The outcome certainly fits that Raglan our “modern day ‘Prometheus Vinctus’”, was viewed by Nightingale and Bracebridge as an imprisoned lone genius whose efforts to improve the soldiers existence was resulting in tragedy, which is in many ways historically accurate, and gives the impression Raglan’s hands were tied in relation to his war effort. Well, when I say hands, I mean one hand because Raglan’s right arm was amputated whilst serving alongside Wellington at the Battle of Waterloo in June 1815. Digressing a moment, Raglan apparently demanded his arm be returned to him immediately after it was amputated, so he could retrieve a ring that his wife had given him which he wore on his right hand. That anecdote and his continued military service thereafter would suggest he was no wimp or coward, and he had a great deal of experience by the time he got to the Crimea. Officially Raglan apparently died suffering from ‘dysentery and depression’ just 10 days after the failed assault on Sevastopol. Whereas the fortunes of Florence Nightingale following her activities in the Crimea war, propelled her fame and notoriety to celestial heights, mainly down to her nursing and care of the sick and wounded at the Selimiye Barracks, Scutari, where more soldiers died of infection and poor sanitation than from injuries received directly from the war.

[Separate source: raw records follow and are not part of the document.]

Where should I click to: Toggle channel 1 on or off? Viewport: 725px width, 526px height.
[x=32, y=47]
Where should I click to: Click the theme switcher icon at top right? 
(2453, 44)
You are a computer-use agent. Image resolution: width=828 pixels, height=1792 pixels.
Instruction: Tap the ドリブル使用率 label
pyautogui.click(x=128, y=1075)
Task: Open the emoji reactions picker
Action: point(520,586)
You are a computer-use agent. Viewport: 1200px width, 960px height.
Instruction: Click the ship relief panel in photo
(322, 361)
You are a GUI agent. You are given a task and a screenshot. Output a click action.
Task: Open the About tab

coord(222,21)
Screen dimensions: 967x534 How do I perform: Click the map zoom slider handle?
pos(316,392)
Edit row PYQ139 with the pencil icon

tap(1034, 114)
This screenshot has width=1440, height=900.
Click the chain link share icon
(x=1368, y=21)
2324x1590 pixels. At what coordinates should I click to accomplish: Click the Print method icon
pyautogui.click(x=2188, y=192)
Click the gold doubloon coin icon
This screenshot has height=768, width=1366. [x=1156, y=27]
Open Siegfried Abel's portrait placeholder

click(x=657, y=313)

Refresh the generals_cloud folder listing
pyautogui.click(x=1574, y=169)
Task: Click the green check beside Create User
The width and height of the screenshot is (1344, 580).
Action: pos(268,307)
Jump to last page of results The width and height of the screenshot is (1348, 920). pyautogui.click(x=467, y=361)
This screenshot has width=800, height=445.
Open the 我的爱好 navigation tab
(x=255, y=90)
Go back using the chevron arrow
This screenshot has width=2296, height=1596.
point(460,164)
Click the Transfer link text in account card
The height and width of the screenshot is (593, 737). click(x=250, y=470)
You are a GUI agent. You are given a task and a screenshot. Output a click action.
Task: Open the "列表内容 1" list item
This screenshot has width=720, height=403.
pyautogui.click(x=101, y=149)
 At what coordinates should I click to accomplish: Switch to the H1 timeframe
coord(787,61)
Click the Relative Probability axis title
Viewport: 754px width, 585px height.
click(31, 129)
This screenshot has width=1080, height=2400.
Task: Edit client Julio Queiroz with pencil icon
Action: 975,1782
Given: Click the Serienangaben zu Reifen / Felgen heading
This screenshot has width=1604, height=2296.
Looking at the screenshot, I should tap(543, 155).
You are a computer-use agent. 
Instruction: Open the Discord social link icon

In fact, Nightingale became an icon of Victorian culture following her involvement in that war which seemed to not only kill Raglan but destroy his reputation. Nightingales legendary night time rounds of the wounded soldiers with her candle earned her the name “The Lady with the Lamp” and others called her an ‘Angel of Mercy’.  Raglan on the other hand was ridiculed and his reputation became a bad odour. Ironically Raglan suffered pretty much the same fate as most of the troops who passed away in the care of Nightingale – dysentery and the appalling conditions enough to depress even the toughest of soldiers. The official figures confirm the reality, because of the 40,462 British casualties a modest 2,755 were killed in action, and 1,847 died of their wounds, whereas a fetored 17,580 died of disease, with 18,280 recorded as wounded. Unlike the soldiers Nightingale sought to help and who gained her sympathy, Raglan didn’t seem to receive much for his efforts, and whether his decision making made things worse, or he could do nothing given the state of his men by June 1855, I guess we’ll never know for sure. But this letter is an important piece of historical detail which shines a different light on events and the characters involved. Mind you, it’s only a candle light, which for some in the Crimea War was enough to elevate one person to angelic proportions, for others I suspect like Raglan, it did little to brighten up their mood or take away the foul smell of war.  Ultimately, like Prometheus, Raglan’s fate seemed to be very much in the hands of the gods, or as our correspondent points out, just a tragedy waiting to happen.